Overdiagnosis risk (%) of 576 scenarios by stopping age of screening programs for each model and gender. Overdiagnosis risk is calculated as the number of overdiagnosed cases divided by the number of screen-detected cases. The number for each box represents a median of overdiagnosis risk of screening programs with given stopping age. “KW” denotes Kruskal-Wallis (K-W) test.

Comparisons of the USPSTF and NLST-like scenarios

Comparisons of the USPSTF and the NLST-like scenarios (Figure 2 A–C) show that overdiagnosis risk is higher for the USPSTF scenario (mean: 11.9%; model range: 5.5%-23.2%) than the NLST-like scenario (mean: 9.7%; model range: 4.4%–17.6%) by 21.7%(model range for percentage increase: 10%–31.8%) due to the extended stopping age. This pattern is consistently observed across the models for each gender. The analysis of the D/O ratio (Figure 2D–F and Supplemental Table 2) shows that the USPSTF scenario prevents 2.85 LC deaths per overdiagnosed case (mean D/O ratio=2.85; model range: 1.5 – 4.5). Notably, the D/O ratio increased by 22% when the program stops screening at an earlier age 75 instead of 80 as shown in the NLST-like scenario (mean: 3.49, model range: 2.10–5.61). The range of D/O ratios of all 576 scenarios are shown in Supplemental Table 3 by model and gender.

Figure 2.

Figure 2

Comparisons of overdiagnosis risks and D/O ratios (the number of LC deaths prevented per overdiagnosed case) of the USPSTF and the NLST-like scenarios, by gender and both genders combined.

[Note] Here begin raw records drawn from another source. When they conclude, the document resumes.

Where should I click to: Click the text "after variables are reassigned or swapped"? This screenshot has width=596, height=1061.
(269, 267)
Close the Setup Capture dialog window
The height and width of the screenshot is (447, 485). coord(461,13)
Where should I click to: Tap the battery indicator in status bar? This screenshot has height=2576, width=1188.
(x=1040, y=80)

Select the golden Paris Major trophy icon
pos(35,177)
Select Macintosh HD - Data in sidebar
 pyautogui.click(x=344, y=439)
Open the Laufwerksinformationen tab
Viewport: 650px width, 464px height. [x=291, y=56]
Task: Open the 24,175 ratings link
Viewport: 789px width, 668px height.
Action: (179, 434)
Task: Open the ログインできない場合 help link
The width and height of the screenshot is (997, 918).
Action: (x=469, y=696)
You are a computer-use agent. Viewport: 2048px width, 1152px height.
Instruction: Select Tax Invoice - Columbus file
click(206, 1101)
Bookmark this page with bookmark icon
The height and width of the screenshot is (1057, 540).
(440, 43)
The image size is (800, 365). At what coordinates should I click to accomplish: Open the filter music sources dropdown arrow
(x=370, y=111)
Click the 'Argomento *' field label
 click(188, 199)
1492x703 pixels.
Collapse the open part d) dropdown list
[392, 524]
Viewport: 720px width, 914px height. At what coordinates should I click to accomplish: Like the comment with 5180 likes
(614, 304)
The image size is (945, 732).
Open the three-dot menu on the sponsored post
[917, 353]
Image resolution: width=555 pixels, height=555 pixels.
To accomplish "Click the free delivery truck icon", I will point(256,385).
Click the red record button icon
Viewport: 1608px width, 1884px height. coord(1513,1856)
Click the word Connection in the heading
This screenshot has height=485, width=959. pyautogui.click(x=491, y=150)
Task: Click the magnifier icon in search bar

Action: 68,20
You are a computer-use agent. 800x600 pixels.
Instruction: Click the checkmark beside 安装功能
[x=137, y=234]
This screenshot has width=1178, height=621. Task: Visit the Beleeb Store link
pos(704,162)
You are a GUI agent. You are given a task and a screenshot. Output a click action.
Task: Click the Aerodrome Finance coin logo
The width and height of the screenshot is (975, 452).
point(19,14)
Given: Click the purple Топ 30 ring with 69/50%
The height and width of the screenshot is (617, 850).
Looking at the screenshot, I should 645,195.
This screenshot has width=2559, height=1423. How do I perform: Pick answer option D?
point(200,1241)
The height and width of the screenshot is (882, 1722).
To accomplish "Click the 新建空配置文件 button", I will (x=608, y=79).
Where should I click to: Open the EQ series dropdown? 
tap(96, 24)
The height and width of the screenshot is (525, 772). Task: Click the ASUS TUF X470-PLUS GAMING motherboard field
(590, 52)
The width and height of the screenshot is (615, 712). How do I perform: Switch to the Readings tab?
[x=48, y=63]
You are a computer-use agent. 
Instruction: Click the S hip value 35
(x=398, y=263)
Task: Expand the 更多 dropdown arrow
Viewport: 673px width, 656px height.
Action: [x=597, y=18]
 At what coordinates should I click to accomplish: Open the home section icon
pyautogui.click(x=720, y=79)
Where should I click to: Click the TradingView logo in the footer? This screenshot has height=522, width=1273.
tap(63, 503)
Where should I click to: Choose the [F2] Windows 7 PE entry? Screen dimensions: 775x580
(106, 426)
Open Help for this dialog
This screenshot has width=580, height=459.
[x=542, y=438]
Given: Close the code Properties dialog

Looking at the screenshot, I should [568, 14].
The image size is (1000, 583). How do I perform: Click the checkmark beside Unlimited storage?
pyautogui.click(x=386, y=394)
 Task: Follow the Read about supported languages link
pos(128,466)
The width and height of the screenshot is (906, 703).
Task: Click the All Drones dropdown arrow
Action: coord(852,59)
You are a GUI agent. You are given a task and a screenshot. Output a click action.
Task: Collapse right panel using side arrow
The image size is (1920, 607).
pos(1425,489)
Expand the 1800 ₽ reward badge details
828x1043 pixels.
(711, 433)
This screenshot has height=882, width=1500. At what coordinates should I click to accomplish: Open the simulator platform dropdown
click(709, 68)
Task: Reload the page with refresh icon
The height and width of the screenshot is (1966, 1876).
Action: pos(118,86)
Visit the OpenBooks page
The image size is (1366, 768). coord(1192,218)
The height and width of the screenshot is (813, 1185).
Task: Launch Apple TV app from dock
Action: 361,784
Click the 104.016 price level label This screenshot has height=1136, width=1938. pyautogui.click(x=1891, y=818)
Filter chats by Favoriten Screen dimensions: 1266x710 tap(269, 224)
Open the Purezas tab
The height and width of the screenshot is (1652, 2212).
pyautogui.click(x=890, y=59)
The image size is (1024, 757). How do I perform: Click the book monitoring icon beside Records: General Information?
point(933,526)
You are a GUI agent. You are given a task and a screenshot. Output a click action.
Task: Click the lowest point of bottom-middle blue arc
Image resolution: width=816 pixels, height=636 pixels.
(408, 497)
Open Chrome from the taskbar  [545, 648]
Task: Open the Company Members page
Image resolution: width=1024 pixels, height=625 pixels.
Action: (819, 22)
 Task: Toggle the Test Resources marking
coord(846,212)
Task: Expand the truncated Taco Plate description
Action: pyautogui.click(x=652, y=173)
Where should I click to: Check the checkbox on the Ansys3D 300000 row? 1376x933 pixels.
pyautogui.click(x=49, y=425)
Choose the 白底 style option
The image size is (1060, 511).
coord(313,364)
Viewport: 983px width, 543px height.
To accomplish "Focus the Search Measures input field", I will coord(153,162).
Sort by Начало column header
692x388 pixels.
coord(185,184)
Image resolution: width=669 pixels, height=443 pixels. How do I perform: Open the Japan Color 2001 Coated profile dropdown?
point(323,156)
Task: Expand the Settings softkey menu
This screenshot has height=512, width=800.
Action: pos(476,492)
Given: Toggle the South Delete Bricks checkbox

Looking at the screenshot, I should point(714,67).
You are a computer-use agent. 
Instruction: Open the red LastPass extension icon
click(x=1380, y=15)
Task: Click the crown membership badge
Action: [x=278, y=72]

Note: Overdiagnosis risk is calculated as the number of overdiagnosed cases divided by the number of screen-detected cases.

Consensus scenarios

The scenarios that maximize D over the numbers of CT screens among males are shown in Figure 3A, plotted for a representative model, with all other model results for both genders shown in Supplemental Figure 5–6. It is notable that all the consensus scenarios have stopping age 80 (instead of 75), which reflects the greater efficiency of programs that screen through older age 80, as opposed to 75, for reducing the number of LC deaths. Notably, the consensus scenarios include the USPSTF scenario (A-55-80-30-15). Other measures of benefits of LDCT for the consensus scenarios such as life-years and mortality reduction rate are shown in Table 1.

Figure 3.

Figure 3

Consensus screening scenarios chosen for males by maximizing: (i) D, the number of LC deaths prevented (A); (ii) D/O, the number of LC deaths prevented per overdiagnosed case (B); (iii) life-years gained (LYG) (C); (iv) life-year gained per overdiagnosed case (LYG/O)(D); (v) D-O, net LC deaths prevented subtracting overdiagnosed cases (E); (vi) and D/(O/S), the number of LC deaths prevented per overdiagnosis risk (F), where S is the number of screen-detected cases. In each figure, we show the outcomes under several screening strategies that vary by age and smoking eligibility criteria. Each dot represents a specific screening strategy, with selected scenarios highlighted in color. Here, the x-axis is the number of CT screens that need to be performed under each strategy. Panel A shows the number of LC deaths avoided versus no-screening (D, y-axis) under the given strategy. Panels B–F show alternative outcome metrics: LC deaths avoided per overdiagnosed case (D/O, panel B), life-years gained (LYG, panel C), life-years gained per overdiagnosed case (LYG/O, panel D), the net prevented LC deaths subtracted by the number of overdiagnosed cases (D-O, panel E), and the number of LC deaths prevented per overdiagnosis risk (D/(O/S), panel F). Within each metric, a consensus scenario was identified by choosing a scenario that is defined as an “efficient scenario” (i.e. top 25% closest scenarios to the efficient frontier) by at least three out of the four models under each metric. The consensus scenarios are listed in the legend box and highlighted for a representative model. For each panel, the NLST-like and the USPSTF scenarios are plotted for reference purposes, regardless on whether or not they are included in the consensus list. The results for females are shown in Supplemental Figure 5–6.

Note: Each legend box shows the scenarios selected by consensus across the four models and annotated as Frequency–Start Age (y)–Stop Age (y)–Pack- Years–Years Since Quitting.

Table 1.

Consensus scenarios chosen by maximizing the number of prevented LC deaths (D); and the number of prevented LC deaths per overdiagnosed case (D/O). A consensus scenario was identified by choosing a scenario that is defined as an “efficient scenario” (i.e. top 25% closest scenarios to the efficient frontier) by at least three out of the four models. For the numbers in each cell below, model average values were used. The USPSTF scenario and NLST-like scenarios are highlighted in red and blue, respectively. Grayed scenarios are the ones that overlap between genders within each metric.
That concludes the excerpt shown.